The Madrid-based producer from Manchester delivers old-school blistered beats with downtempo elements and tosses them about. The resulting deconstructed and bass-infused tracks tend to shift and shatter.
Setting the stage for broken beat electronics merged with hip-hop transfusions
LAITR debuts with Belfast-based Acroplane and sets the stage for broken beat electronics merged with hip-hop transfusions. The Madrid-based producer from Manchester delivers old-school blistered beats with downtempo elements and tosses them about. The resulting deconstructed and bass-infused tracks tend to shift and shatter on Sapphire Send. “Alephs,” for example, is a classic example of movement based left-field dub and garage slivers crossing wires with glitch sound design.
For fans of Gescom, Shadow Huntaz, The Fear Ratio, Machine Drum, and Hatch, LAITR delves into similar dimly-lit corners of sample-laden and verbalized shuffling. Often taking a more minimalist approach (ref. “Sacrament” and its subtly jagged crevasses), Sapphire Send astutely exposes spliced vocal slabs with ease. “A Fire Derides” sheds just enough experimentation and magnetically comes together as a disjointed sonic concoction. “Parsa” sways back and forth into sliced cinematic terrain while maintaining its grit and crunch.

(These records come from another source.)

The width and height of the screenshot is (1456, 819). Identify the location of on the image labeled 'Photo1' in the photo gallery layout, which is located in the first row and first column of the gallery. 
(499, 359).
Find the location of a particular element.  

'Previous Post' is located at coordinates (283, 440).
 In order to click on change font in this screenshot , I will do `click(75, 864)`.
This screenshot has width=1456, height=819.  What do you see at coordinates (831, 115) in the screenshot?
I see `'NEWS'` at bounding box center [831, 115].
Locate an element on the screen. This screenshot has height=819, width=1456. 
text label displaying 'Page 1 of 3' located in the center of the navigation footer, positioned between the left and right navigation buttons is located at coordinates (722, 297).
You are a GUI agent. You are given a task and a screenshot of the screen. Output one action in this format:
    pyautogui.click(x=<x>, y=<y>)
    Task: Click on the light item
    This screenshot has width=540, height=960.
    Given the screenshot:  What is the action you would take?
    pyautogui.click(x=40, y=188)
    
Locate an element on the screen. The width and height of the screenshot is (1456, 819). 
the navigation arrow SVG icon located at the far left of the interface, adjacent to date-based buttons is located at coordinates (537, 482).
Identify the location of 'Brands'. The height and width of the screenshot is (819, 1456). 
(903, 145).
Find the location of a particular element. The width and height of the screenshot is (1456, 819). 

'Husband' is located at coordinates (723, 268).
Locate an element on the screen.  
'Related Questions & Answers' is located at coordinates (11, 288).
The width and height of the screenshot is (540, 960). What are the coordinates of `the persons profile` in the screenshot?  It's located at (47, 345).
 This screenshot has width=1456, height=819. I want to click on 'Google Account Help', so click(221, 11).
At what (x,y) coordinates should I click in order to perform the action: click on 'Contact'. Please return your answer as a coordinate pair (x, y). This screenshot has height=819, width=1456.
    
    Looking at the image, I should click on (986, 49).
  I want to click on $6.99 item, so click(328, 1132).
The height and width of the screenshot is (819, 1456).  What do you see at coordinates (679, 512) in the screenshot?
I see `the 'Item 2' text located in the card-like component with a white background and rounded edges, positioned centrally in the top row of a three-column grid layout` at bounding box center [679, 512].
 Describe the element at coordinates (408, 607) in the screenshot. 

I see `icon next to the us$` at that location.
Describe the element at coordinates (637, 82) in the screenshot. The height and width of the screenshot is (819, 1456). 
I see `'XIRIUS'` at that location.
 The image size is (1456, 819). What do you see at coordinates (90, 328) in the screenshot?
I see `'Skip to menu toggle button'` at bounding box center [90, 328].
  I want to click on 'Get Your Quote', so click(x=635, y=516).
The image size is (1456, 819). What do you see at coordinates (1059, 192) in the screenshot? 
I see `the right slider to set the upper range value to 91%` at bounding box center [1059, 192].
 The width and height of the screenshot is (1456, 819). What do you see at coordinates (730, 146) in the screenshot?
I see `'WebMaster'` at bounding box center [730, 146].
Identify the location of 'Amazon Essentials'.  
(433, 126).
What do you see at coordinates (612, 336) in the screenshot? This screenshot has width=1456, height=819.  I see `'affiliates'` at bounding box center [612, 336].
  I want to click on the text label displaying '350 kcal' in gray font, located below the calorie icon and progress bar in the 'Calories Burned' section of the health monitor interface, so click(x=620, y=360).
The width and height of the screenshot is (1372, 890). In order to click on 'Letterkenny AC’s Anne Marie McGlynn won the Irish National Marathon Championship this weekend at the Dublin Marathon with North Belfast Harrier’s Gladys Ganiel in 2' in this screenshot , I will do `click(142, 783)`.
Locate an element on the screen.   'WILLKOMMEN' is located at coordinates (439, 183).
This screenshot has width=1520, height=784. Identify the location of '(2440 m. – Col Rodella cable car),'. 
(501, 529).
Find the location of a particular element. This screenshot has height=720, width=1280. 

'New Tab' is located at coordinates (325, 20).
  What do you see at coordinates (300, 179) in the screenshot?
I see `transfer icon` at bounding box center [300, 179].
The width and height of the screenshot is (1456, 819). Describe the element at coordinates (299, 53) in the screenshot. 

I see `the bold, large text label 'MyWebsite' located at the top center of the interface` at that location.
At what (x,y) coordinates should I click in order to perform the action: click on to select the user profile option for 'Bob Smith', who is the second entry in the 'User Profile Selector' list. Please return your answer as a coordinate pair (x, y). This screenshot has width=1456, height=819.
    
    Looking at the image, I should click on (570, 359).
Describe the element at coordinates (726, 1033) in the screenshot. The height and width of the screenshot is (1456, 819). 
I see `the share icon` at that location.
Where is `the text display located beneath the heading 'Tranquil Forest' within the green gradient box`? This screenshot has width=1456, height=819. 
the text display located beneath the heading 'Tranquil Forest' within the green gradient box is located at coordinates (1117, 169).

The highlight takes shape midway with pleasant, off-center white noise. “Raiene” begins with eerie apocalyptic soundscapes and eventually implodes with an influx of corrosive bleeps surrounded by heavy bass thuds and robotic hip-hop contours diced with vocal treatments pulling you into the abyss. And yet this album isn’t just a myriad of splattered drums and skeletal rap loops, “Under Ether” and “Zero Archive” offer a breather in just under 2-minutes—their dark ambient/industrial sludge distracts the senses as the closing track (“Await”) beat stretches into a serene carnival and funky opus fading into sweet oblivion. A seriously impressive debut for LAITRt hat we’ll be returning to.